I have attached the source of my main class, the 2 stream-generating classes and the model.json.
public static void main(String[] args) throws Exception {
Class.forName("org.apache.calcite.jdbc.Driver");
Properties info = new Properties();
info.setProperty("lex", "JAVA");
Connection connection = DriverManager.getConnection("jdbc:calcite:model=" + "c:\\calcite\\model.json", info);
CalciteConnection calciteConnection = connection.unwrap(CalciteConnection.class);
Statement statement = connection.createStatement();
ResultSet resultSet =
statement.executeQuery("select stream * from S.B b full outer join S.A a on a.ID = b.PRODUCT_ID");
System.out.println("statement executed");
final StringBuilder buf = new StringBuilder();
while (resultSet.next()) {
int n = resultSet.getMetaData().getColumnCount();
for (int i = 1; i <= n; i++) {
buf.append(i > 1 ? "; " : "").append(resultSet.getMetaData().getColumnLabel(i)).append("=")
.append(resultSet.getObject(i));
}
System.out.println(buf.toString());
buf.setLength(0);
}
}
public abstract class Stream implements StreamableTable, ScannableTable{
public Schema.TableType getJdbcTableType() {
return Schema.TableType.STREAM;
}
@Override
public boolean isRolledUp(String column) {
return false;
}
@Override
public boolean rolledUpColumnValidInsideAgg(String column, SqlCall call, SqlNode parent,
CalciteConnectionConfig config) {
return false;
}
public Table stream() {
return this;
}
public Statistic getStatistic() {
return Statistics.of(100d, ImmutableList.of());
}
}
public class StreamA extends Stream {
public static boolean wait = false;
public Enumerable<Object[]> scan(DataContext root) {
return Linq4j.asEnumerable(() -> new Iterator<Object[]>() {
private final String[] items = { "paint1", "paper2", "brush3" };
private int counter = 0;
public boolean hasNext() {
return true;
}
public Object[] next() {
System.out.println("next A");
final int index = counter++;
return new Object[] { System.currentTimeMillis(), index , items[index % items.length]};
}
public void remove() {
throw new UnsupportedOperationException();
}
});
}
protected final RelProtoDataType protoRowType = a0 -> a0.builder().add("ROWTIME", SqlTypeName.TIMESTAMP)

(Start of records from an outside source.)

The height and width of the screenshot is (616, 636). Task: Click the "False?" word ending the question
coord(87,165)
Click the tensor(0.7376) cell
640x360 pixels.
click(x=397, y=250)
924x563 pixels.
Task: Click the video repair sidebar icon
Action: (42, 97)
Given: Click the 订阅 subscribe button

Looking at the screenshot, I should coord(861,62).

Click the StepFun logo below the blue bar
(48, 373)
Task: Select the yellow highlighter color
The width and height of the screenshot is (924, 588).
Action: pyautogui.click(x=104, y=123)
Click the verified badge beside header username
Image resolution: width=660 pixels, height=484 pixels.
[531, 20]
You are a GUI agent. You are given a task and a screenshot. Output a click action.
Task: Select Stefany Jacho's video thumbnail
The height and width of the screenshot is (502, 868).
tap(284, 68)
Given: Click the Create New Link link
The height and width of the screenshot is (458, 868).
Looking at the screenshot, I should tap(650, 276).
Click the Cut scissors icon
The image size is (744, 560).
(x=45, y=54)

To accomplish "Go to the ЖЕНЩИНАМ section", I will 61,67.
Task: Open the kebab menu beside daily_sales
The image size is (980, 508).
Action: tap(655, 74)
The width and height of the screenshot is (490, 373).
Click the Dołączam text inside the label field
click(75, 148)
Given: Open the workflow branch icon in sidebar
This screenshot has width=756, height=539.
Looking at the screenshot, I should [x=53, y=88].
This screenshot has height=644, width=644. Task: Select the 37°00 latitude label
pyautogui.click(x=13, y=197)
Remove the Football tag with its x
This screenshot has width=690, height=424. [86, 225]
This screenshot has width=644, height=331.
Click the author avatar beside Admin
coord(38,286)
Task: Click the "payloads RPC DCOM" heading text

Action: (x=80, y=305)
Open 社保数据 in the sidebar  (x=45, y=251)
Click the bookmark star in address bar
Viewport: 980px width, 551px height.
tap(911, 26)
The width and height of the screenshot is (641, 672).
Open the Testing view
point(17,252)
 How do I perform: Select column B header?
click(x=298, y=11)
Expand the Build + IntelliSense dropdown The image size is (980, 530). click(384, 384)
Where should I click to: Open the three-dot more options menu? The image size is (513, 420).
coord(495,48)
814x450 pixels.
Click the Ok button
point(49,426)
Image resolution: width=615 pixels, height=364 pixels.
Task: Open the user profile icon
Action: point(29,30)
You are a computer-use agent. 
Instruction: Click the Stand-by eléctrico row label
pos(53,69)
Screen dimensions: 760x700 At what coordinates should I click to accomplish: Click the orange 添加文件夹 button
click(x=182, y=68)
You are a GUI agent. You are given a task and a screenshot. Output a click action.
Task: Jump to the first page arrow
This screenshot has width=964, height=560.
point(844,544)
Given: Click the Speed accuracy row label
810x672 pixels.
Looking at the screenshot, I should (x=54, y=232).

.add("ID", SqlTypeName.INTEGER).add("PRODUCT", SqlTypeName.VARCHAR, 10)
.build();
public RelDataType getRowType(RelDataTypeFactory typeFactory) {
return protoRowType.apply(typeFactory);
}
}
public class StreamB extends Stream {
public static boolean wait = false;
public Enumerable<Object[]> scan(DataContext root) {
return Linq4j.asEnumerable(() -> new Iterator<Object[]>() {
private int counter = 0;
public boolean hasNext() {
return true;
}
public Object[] next() {
System.out.println("next B");
final int index = counter++;
return new Object[] { System.currentTimeMillis(), index, (Math.abs((new Random()).nextInt())) % 4 +1, "Kauf "+index };
}
public void remove() {
throw new UnsupportedOperationException();
}
});
}
protected final RelProtoDataType protoRowType = a0 -> a0.builder().add("ROWTIME", SqlTypeName.TIMESTAMP)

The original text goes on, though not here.